Untitled

tw: mental illness, depression, suicide

I’ve had this post rattling around in my mind for almost a year, waiting for the moment I finally felt ready to write it.

Someone once told me that blogging should be fun. It shouldn’t feel like a chore. That’s why I stopped writing for most of this year.

This post will be my most difficult one. But it’s time.

***

It’s that time of year again when we reflect and, dare I say, boast about everything we did this year. Indeed, this is usually the time of year when I post a round-up of my own professional (and personal) achievements.

Not this year.

Instead, I’ve decided this year’s recap will showcase my ongoing struggle with mental illness. My hope in opening up about these challenges is that it inspires anyone fighting a similar battle to seek help. And perhaps even talk about it too.

The more we talk about it, the less stigmatized “it” becomes.

***

“Seek help.” Ironically, I fucking hate the saying.

As someone regularly at the beck and call of the dark abyss that is my mind, what the fuck is “seek help” supposed to mean?

Not to mention, way to make anyone who is already desperately fighting the stigma feel even more alienated and batshit crazy.

Or maybe this all just the illness; an unreliable narrator.

***

I ended 2021 in a remarkably dark place. It worsened in January. By February I wanted nothing more than to cease existing.

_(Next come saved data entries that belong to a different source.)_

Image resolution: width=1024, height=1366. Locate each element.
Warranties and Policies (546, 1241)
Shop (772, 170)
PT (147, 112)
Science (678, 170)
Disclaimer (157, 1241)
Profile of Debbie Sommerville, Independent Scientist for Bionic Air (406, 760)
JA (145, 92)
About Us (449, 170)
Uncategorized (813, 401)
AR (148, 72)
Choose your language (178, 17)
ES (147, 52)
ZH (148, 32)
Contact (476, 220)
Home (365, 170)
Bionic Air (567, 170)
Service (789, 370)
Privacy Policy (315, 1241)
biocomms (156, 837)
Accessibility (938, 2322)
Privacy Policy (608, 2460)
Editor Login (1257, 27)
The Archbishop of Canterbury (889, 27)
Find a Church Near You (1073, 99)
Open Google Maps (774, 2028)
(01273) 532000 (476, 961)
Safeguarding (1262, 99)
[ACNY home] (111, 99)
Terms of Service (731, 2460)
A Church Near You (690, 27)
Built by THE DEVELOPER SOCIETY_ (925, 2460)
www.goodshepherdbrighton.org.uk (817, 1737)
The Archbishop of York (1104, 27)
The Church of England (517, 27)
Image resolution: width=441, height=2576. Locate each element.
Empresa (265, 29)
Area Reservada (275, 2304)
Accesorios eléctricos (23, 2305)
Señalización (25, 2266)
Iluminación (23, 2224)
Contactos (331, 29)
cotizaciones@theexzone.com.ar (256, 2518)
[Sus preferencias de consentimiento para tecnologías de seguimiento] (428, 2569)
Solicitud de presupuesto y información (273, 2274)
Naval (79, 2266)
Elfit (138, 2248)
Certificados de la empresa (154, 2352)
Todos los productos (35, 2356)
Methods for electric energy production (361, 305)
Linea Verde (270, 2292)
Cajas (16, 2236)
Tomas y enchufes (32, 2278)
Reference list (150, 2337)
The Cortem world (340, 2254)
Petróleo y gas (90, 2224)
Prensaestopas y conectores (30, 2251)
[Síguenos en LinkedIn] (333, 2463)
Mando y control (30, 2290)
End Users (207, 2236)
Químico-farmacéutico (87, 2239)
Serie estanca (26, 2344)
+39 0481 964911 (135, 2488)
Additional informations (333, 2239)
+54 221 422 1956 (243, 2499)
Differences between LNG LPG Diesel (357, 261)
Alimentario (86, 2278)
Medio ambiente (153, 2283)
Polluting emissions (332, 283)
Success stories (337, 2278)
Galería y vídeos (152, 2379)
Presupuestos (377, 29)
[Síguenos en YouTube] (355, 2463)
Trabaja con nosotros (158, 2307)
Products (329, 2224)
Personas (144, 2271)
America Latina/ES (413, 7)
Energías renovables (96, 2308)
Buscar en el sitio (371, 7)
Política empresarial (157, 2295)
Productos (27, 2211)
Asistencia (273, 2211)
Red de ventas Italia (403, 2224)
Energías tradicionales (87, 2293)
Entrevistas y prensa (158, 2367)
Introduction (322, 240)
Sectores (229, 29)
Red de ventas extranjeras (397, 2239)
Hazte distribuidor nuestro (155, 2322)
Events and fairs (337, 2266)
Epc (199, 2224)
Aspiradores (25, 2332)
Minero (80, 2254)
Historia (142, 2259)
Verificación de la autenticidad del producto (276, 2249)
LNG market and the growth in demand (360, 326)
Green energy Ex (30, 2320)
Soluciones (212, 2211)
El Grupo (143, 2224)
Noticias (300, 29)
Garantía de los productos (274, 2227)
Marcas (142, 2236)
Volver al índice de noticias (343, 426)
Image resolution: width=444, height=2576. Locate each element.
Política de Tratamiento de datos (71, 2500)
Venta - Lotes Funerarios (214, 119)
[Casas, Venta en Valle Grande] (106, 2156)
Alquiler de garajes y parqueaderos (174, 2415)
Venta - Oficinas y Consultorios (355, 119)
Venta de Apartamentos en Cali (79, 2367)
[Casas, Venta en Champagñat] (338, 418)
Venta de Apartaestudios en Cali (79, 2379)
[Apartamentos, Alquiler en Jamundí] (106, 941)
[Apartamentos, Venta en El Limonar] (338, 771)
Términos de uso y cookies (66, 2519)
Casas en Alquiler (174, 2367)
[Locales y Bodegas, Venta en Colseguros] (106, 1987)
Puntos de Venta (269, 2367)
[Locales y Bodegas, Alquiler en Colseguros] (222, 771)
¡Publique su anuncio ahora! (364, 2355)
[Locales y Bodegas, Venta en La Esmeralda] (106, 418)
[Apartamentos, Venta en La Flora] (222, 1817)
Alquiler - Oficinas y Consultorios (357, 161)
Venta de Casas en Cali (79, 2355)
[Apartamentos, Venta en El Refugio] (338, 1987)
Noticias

The depression didn’t scare me. The blossoming relationship with my own mortality, however, did. When you finally succumb to the void, you can’t help but to fall in love with demise. Despair can be intoxicating. Addicting.

Now reader, you might be thinking “well I’m not that bad so I must not be depressed.” And that’s precisely the problem. Stay with me.

I recently completed the new attorney training for maintaining my license in California (yes I know I had all year to do it but here we are). The training includes a module on mental health and wellbeing. Overall, I thought it hit the major points: don’t do drugs, we know this profession is soul sucking but try really hard not to kill yourself, seek help (just don’t bill for it!). You know, the basics.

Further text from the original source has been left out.